** TASK DESCRIPTION **
Scan the listing below for the word "preview" and copy every line that has it.

** RECORD EXTRACTS **
----
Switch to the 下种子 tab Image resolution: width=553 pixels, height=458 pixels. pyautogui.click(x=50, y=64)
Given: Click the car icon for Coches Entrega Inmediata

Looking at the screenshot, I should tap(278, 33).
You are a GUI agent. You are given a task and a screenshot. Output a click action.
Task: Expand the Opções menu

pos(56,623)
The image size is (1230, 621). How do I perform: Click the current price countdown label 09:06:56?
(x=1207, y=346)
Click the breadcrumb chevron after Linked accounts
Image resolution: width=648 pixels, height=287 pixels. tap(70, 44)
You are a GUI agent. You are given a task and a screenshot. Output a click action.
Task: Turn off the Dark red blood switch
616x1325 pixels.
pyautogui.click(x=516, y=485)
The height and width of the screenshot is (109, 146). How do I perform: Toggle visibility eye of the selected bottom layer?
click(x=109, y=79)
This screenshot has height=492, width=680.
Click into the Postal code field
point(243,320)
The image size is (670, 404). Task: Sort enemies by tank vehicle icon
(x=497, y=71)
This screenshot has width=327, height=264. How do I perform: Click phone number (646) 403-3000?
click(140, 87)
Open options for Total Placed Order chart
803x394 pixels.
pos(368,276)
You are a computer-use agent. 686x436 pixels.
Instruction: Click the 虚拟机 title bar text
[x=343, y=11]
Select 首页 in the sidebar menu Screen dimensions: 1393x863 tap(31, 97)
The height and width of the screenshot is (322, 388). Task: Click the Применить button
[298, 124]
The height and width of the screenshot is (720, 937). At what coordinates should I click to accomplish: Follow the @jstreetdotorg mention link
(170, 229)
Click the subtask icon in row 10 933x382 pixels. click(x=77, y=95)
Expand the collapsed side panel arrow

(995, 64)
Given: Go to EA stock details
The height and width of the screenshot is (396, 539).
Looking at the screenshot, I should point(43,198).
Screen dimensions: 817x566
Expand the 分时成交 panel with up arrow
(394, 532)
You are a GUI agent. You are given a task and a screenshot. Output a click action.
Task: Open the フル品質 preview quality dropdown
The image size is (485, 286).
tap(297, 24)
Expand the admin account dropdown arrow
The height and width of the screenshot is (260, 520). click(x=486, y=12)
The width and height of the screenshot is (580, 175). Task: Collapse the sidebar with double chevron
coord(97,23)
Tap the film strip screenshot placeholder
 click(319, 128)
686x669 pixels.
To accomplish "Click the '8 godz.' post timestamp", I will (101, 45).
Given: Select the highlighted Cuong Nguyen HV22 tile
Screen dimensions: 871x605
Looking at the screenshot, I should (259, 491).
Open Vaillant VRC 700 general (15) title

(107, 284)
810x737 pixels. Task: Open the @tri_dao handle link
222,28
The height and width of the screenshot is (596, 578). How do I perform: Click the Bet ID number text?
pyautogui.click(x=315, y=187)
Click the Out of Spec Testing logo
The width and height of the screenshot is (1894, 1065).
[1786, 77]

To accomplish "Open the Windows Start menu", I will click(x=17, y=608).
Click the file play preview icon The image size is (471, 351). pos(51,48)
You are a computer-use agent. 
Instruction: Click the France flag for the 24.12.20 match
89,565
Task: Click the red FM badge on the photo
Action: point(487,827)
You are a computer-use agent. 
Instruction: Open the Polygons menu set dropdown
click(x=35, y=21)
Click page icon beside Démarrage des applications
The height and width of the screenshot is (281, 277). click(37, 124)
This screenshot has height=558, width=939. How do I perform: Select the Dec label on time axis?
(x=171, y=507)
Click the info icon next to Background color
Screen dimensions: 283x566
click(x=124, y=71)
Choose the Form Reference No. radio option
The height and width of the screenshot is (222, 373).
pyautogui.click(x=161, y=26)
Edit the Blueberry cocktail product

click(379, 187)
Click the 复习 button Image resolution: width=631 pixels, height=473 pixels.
----
** SOLVED EXERCISE **
Task: Open the フル品質 preview quality dropdown
Click the file play preview icon The image size is (471, 351). pos(51,48)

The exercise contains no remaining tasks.